A Fire in the Cold Season

Strong performances and a moving score elevate A Fire in the Cold Season, a thriller that offers few genuine thrills.

Written and directed by Justin Oakey (Riverhead), A Fire in the Cold Season opens on the misty forests of rural Newfoundland.  Scott (Stephen Oates) is a trapper who stumbles upon a body in the woods and finds himself drawn toward the dead man’s pregnant girlfriend, Mona (Michaela Kurimsky).  For a film that centers its story around the dark underbelly of its idyllic rural setting, A Fire in the Cold Season is lacking in the most important elements of any thriller: a tense, gripping plot and compelling mystery.  Instead, we are left with a visually appealing flick that nonetheless meanders toward its climax without any sense of urgency.

The landscape is lovingly rendered – bitter cold, damp, and hard.  There is an undeniable poetry in this film.  The score is similarly beautiful.  With elements of folk and traditional Newfoundland music scattered throughout, it is tense and well suited to the cinematography.  Aesthetically, there is a rhythm to the grimness and a kind of bleak beauty in the washed-out palette of grey, green, and blue.  The most memorable scenes in the film are those of Scott driving across the river.  We look out the windshield of his truck, seeing this place through his eyes: the narrow highway and the frozen ground.

But nothing seems to really happen.  And, even when a character does make a discovery or reveal some piece of information that pushes the story forward, there is a glaring lack of momentum.
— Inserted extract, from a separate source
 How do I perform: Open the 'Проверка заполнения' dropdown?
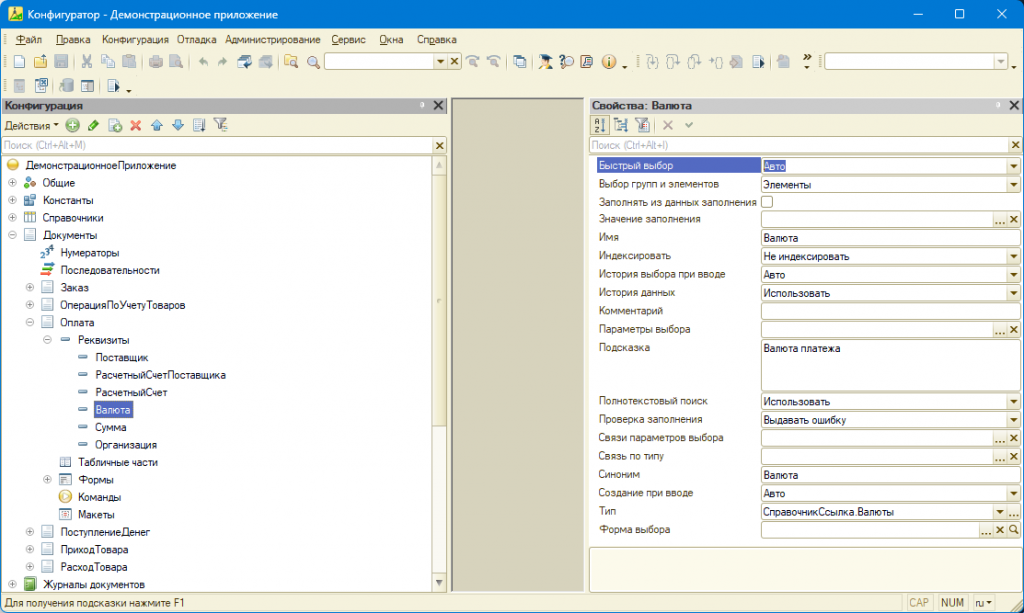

While every performance in the film was laudable, Kurimsky is a standout.  She brings a quiet and captivating intensity to her role as Mona.  I was impressed with her performance in Firecrackers and, once again, she has shown herself to be an actor to watch for.  As much as I enjoyed the vibrancy that she brought to the character, I couldn’t help wishing that she had a bit more to sink her teeth into.  Oakey’s dialogue is understated, almost to the point of blandness, and while Kurimsky and Oates have excellent chemistry, their verbal exchanges are not particularly memorable.

When all is said and done, the cinematography, score, and even the performances themselves feel like window-dressing that can’t quite disguise the fact that the story itself is undercooked.  It’s such a shame when one considers just how good A Fire in the Cold Season could have been with a tighter plot and better pacing.